A science enthusiast was not a description that I used for myself. Class after class, I realized physics was the same as my math class—but physics had a purpose and I saw how physics connected to everyday activities.
After we spent a class talking about Blizz-X tires and how the tire groove depth can make you either take a turn and stay on the road or end up in a frozen ditch, I realized how helpful Mr. Zuercher was. Not only was he the teacher that I could talk to, but he was also the teacher who took a concept in the class and transformed it into something that I could actually use outside.

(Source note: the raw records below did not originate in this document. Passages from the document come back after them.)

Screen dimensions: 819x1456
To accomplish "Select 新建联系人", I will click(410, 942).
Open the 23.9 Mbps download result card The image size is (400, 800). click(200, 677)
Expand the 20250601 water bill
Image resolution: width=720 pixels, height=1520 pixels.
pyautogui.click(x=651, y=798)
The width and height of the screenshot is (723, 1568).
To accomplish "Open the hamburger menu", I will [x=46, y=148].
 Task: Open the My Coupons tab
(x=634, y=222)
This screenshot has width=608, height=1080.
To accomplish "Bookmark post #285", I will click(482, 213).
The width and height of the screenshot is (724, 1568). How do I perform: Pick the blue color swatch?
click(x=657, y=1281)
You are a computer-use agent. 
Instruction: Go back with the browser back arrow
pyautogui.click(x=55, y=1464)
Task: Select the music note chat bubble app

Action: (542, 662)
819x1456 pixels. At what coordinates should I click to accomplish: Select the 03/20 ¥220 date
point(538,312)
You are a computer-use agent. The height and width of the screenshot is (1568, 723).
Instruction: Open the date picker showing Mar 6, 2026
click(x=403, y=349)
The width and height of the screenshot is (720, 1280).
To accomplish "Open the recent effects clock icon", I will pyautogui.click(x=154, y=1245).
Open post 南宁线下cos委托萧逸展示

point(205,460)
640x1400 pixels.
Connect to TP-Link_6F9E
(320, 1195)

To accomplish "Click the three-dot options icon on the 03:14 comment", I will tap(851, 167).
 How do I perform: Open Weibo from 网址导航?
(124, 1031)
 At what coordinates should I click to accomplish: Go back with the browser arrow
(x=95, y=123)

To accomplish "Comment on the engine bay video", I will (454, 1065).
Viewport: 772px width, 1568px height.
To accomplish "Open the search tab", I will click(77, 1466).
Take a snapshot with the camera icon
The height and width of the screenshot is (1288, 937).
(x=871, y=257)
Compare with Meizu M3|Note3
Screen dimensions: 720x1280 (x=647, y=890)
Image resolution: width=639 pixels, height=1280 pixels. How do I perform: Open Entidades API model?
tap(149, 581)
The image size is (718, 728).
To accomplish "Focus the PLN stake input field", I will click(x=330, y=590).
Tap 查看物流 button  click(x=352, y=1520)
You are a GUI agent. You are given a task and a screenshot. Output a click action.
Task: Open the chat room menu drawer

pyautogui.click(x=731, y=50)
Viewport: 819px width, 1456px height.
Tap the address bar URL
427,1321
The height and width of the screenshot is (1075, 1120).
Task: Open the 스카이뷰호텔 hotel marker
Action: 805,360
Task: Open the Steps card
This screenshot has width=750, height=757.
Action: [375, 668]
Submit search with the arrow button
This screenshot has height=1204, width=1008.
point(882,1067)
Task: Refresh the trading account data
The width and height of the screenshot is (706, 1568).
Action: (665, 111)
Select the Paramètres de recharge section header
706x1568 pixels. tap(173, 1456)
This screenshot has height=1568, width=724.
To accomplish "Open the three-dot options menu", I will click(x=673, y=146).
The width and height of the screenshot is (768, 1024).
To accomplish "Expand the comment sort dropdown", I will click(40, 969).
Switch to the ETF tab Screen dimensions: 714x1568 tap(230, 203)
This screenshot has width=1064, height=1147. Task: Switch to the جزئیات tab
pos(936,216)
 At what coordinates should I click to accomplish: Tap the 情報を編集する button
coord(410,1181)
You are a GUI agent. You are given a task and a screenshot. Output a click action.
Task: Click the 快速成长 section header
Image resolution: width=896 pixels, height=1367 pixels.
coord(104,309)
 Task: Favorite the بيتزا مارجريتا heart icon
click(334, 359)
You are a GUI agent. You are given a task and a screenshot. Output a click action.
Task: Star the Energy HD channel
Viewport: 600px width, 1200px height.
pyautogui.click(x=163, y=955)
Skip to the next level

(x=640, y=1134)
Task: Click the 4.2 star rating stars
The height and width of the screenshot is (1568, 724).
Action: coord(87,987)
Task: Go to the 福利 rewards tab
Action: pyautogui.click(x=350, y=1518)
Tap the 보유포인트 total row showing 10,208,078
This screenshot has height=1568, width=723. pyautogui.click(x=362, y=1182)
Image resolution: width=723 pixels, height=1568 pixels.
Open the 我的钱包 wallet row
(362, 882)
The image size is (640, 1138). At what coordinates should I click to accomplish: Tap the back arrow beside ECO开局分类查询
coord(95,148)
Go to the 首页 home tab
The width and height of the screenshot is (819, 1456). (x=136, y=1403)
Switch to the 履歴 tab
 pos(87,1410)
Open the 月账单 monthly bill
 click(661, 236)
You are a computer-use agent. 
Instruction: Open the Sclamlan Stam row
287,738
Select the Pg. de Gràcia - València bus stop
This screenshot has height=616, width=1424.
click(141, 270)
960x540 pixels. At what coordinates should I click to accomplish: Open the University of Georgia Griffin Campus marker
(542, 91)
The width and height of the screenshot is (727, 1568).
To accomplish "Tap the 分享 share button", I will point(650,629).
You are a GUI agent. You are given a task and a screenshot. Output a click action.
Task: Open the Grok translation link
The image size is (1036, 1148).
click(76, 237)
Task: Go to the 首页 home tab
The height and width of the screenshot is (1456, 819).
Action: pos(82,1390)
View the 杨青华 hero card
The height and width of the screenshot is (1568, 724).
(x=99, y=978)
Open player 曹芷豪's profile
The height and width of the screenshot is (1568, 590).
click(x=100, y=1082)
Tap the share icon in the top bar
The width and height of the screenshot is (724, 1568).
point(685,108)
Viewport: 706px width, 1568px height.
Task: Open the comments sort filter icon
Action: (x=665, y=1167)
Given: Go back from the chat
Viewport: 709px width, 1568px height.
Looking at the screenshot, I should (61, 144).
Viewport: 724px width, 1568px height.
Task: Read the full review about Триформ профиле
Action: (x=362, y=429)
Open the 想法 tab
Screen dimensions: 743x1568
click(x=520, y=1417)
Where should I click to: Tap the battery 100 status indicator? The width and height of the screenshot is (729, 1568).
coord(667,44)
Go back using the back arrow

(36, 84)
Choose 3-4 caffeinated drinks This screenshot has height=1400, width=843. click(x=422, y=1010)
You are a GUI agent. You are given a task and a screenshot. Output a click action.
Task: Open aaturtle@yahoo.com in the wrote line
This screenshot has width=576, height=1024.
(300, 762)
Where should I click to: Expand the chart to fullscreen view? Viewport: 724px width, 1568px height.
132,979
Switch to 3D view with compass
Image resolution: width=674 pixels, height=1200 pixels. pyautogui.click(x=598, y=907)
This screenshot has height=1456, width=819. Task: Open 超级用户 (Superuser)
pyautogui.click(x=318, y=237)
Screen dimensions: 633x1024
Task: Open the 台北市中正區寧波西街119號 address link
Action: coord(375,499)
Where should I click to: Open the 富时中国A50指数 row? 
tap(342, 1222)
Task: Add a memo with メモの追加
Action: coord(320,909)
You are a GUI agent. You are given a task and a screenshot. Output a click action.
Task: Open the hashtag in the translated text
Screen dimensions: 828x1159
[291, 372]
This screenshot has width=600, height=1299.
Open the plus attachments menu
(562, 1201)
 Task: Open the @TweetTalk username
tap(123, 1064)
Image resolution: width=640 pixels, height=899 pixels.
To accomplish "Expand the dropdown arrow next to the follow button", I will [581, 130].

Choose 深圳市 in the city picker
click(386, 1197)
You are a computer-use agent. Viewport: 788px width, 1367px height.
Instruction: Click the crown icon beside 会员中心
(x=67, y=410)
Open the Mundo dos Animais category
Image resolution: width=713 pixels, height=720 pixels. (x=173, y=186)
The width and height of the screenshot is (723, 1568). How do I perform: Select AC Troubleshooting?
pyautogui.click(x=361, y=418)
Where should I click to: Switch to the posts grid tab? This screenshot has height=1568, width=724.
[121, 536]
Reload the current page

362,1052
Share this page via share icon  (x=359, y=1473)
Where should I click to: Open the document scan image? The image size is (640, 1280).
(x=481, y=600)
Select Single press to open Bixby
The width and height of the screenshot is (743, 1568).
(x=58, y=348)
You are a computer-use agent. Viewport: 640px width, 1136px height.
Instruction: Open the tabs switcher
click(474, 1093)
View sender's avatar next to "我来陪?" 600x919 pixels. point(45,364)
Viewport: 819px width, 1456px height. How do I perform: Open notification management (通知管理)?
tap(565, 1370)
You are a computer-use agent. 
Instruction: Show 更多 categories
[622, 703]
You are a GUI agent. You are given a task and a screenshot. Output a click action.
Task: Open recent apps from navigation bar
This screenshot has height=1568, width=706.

Having ADD, classes are more difficult to focus in. I notice the little details of my pencil that I never observed before and how the second poster to the right in the back is more crooked than the fourth one to the left. I focus on them as if they are what I am supposed to be focusing on. But Mr. Zuercher made it where I focus on the board and what he is saying. In his class, I started to understand the force of friction and how the normal force would equal the force of gravity. He helped me find a way to be interested in a subject I thought was forever just a bad grade. He helped me connect to material I thought was unconnectable.
There is not an abundance of teachers who are able to make their students feel comfortable to go in and ask for help. But Mr. Z unfailingly offered help to anyone who needed it and made himself available (so all students could fit tutoring into their schedules). I went in the mornings and it was like I was getting my own private session on the physics we learned the day before.
I am still in Physics with Mr. Zuercher and I am not marvalous at physics—but if I didn’t have Mr. Z, I wouldn’t be as engaged in physics and I wouldn’t be able to connect my everyday activities to things that we talk about in class.